Artificial intelligence developers won marginal legal battles this week when federal judges in California ruled that Anthropic (ANTH.PVT) and Meta (META) could "train" large language models (LLM) on copyrighted books.
But the larger war over AI developers' use of protected works is far from over.
Dozens of copyright holders have sued developers, arguing that the developers must pay rights holders before allowing generative AI software to interpret their works for profit. Rights holders also argue that the AI output cannot resemble their original works.
Rob Rosenberg, an intellectual property lawyer with Telluride Legal Strategies, called Tuesday's ruling siding with AI developer Anthropic a "ground-breaking" precedent, but one that should be viewed as an opening salvo.

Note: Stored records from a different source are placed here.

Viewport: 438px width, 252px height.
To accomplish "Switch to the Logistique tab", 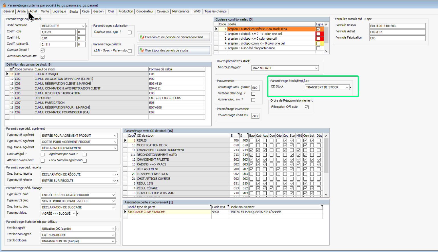I will [x=59, y=11].
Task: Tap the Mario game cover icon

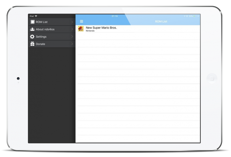Action: pyautogui.click(x=81, y=29)
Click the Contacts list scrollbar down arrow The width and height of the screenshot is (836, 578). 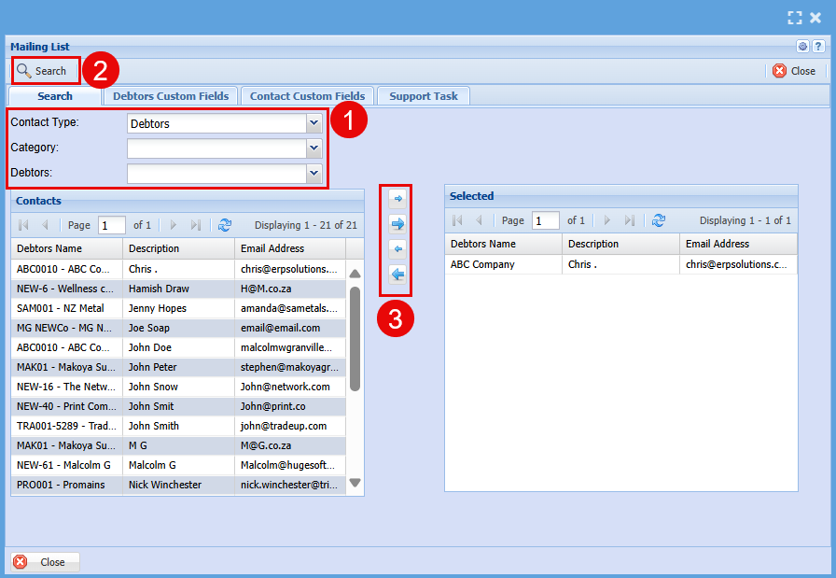coord(355,483)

"Judges are just starting to apply copyright law to AI systems," Rosenberg said, with many cases coming down the pike.
In that ruling, California US District Judge William Alsup said that Anthropic legally utilized millions of copyrighted books to train its various LLMs, including its popular chatbot Claude.
However, the judge distinguished books that Anthropic paid for from a pirated library of more than 7 million books that it also used to train Claude. As for the stolen materials, the judge said, Anthropic must face the plaintiff authors' claims that it infringed on their copyrights.
In a more limited ruling favoring Meta on Wednesday, California US District Judge Vince Chhabria said that a group of 12 authors who sued the tech giant, including stand-up comedian Sarah Silverman, made "wrong arguments" that prevented him from ruling on infringement. According to the authors, Meta used their copyrighted books to train its large language model Llama.
The rulings are among the first in the country to address emerging and unsettled questions over how far LLMs can go to rely on protected works.
"There is no predicting what's going to come out the other end of those cases," said Courtney Lytle Sarnow, an intellectual property partner with CM Law and adjunct professor at Emory University School of Law.
Sarnow and other intellectual property experts said they expect the disputes will end up in appeals to the US Supreme Court.
"I think it's premature for Anthropic and others like it to be taking victory laps," said Randolph May, president of the Free State Foundation and former chair of the American Bar Association's Administrative Law and Regulatory Practice section.
US copyright law, as defined by the Copyright Act, gives creators of original works an exclusive right to reproductions, distributions, and public performances of their material, according to Sarnow, including some derivative works and sequels to their original creations.